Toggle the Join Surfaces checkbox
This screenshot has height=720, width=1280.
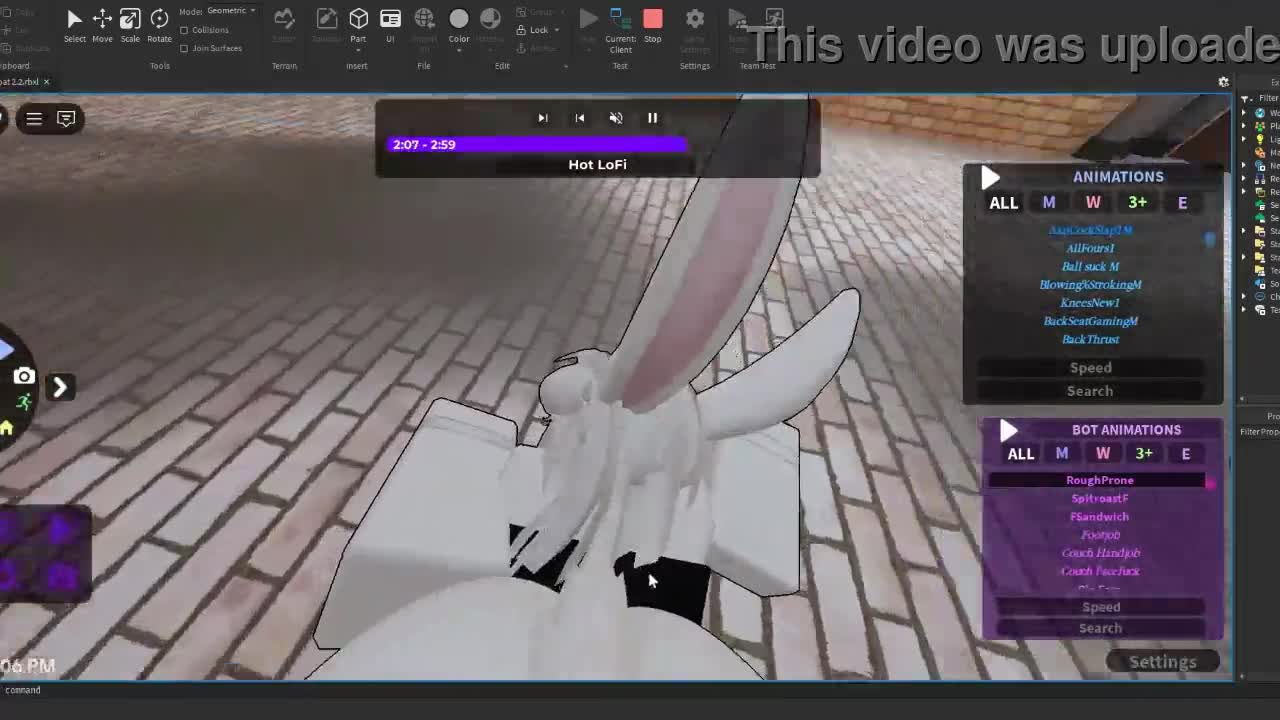(x=184, y=48)
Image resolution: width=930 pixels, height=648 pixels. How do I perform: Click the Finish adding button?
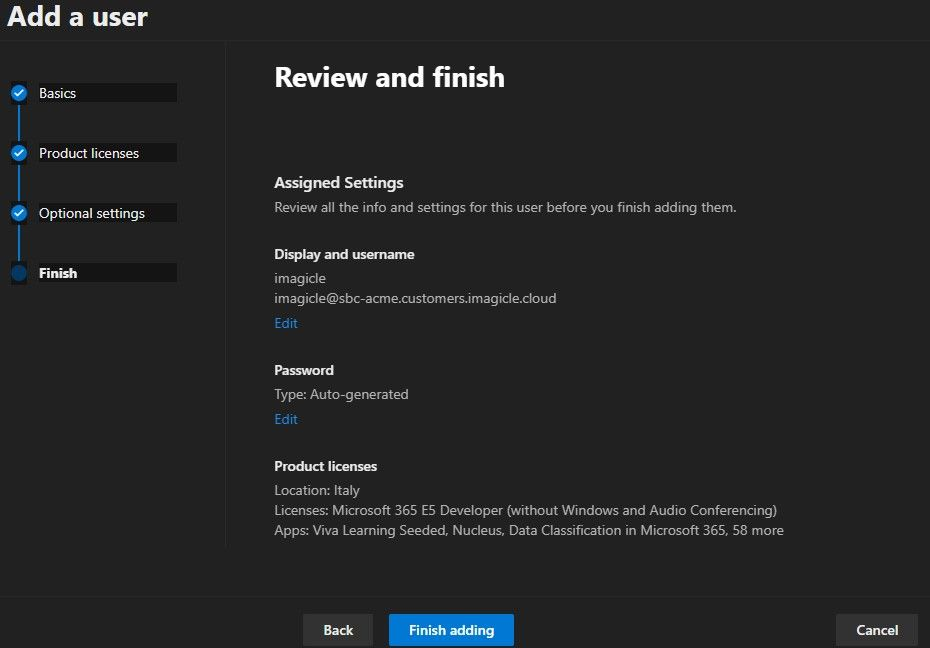[451, 630]
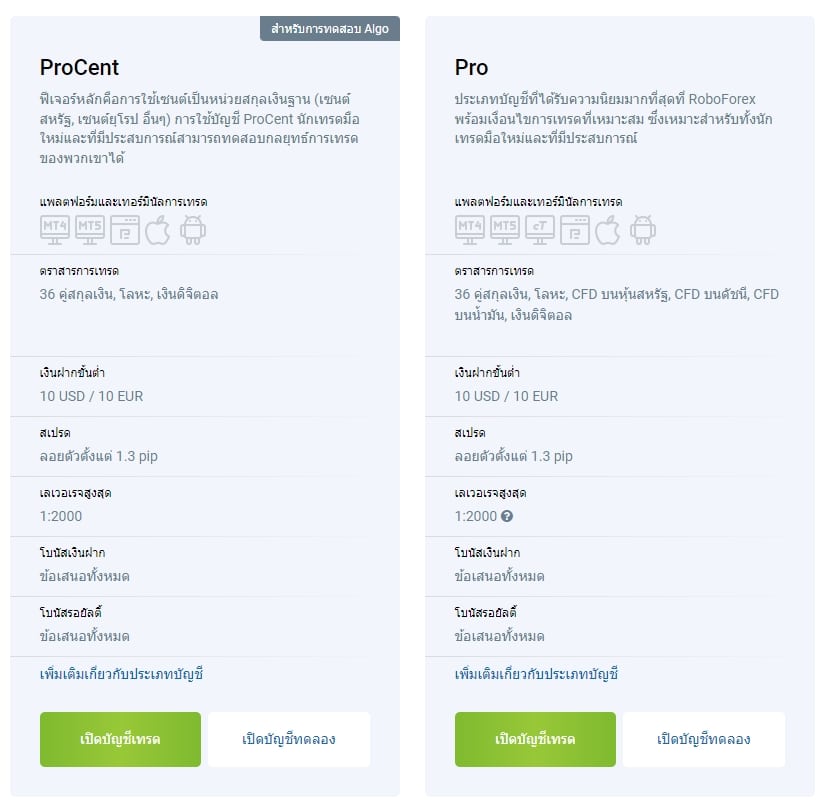Click the WebTrader icon in the Pro card

(575, 230)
####
§ ASSIGNMENT:
A word-for-word copy of the data, without its pictures, is what is needed.

§ REPLY:
Toggle the Join Surfaces checkbox
This screenshot has height=720, width=1280.
(x=184, y=48)
Image resolution: width=930 pixels, height=648 pixels. How do I perform: Click the Finish adding button?
[451, 630]
Click the WebTrader icon in the Pro card

(575, 230)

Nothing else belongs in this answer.